Firstly, the definition of RIP constant is given as
Let $\mathbf{A}$ be an $m\times p$ matrix and let $1 \leq s \leq p$ be an integer. Suppose that there exists a constant $\delta _{s}\in (0,1)$ such that every $s$-sparse vector $\mathbf{v}$ satisfies
\begin{align} (1-\delta _{s})||\mathbf{v}||_2^2 \leq ||\mathbf{A}\mathbf{v}||_2^2 \leq (1+\delta _{s})||\mathbf{v}||_2^2 \end{align}
Then, the matrix $\mathbf{A}$ is said to satisfy the $s$-restricted isometry property with restricted isometry constant $\delta_s$.

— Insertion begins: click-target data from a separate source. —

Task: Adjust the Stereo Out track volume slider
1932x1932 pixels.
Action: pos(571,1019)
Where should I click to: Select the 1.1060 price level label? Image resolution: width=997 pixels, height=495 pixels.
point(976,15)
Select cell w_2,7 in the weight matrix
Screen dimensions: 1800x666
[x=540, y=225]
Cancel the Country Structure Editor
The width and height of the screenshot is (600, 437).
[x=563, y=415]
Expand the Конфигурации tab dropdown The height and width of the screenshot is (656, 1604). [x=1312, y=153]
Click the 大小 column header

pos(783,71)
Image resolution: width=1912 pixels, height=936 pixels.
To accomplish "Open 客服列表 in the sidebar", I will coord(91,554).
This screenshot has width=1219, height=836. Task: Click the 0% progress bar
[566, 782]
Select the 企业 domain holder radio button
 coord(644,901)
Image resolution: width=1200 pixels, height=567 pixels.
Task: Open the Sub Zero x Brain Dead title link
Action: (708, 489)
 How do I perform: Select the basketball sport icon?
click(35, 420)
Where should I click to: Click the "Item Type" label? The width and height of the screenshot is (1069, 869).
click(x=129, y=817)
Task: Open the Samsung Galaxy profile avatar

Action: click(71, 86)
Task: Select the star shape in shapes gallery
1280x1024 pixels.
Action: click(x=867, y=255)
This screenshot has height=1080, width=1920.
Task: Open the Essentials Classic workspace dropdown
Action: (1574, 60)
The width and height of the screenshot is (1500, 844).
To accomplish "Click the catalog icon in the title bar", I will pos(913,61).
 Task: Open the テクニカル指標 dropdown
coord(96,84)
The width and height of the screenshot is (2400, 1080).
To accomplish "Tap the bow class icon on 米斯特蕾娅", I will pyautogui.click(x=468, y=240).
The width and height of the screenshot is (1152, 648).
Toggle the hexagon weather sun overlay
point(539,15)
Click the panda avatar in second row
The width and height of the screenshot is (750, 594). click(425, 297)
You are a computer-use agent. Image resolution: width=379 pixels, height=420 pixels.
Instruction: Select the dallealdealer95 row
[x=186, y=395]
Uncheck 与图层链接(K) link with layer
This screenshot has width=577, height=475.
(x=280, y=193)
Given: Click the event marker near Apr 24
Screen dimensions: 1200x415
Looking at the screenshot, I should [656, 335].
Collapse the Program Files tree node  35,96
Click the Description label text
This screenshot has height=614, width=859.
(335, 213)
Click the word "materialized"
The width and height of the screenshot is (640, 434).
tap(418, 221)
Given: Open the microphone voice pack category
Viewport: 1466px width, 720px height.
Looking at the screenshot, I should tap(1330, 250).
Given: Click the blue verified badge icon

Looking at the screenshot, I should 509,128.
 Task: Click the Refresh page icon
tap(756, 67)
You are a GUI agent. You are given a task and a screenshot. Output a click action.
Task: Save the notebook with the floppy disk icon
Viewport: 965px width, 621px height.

My question: Does the matrix $\mathbf{A}$ need to be column normalized? If not column normalized, the eigen values of random generated $\mathbf{A}^H\mathbf{A}$ could be very large. For example, when the eigenvalues are $[5 \;4.9 \;4.8\; 4.7]$, the columns of matrix $\mathbf{A}$ are actually quasi-orthognal. However, it does not satisfy the RIP property defined above.
I've searched over many literatures, but almost all of the highly cited work neglect the column normalization.
Please refer to Elad's book, where the columns need to be $l_{2}$ normalised (chapter 5 page 86).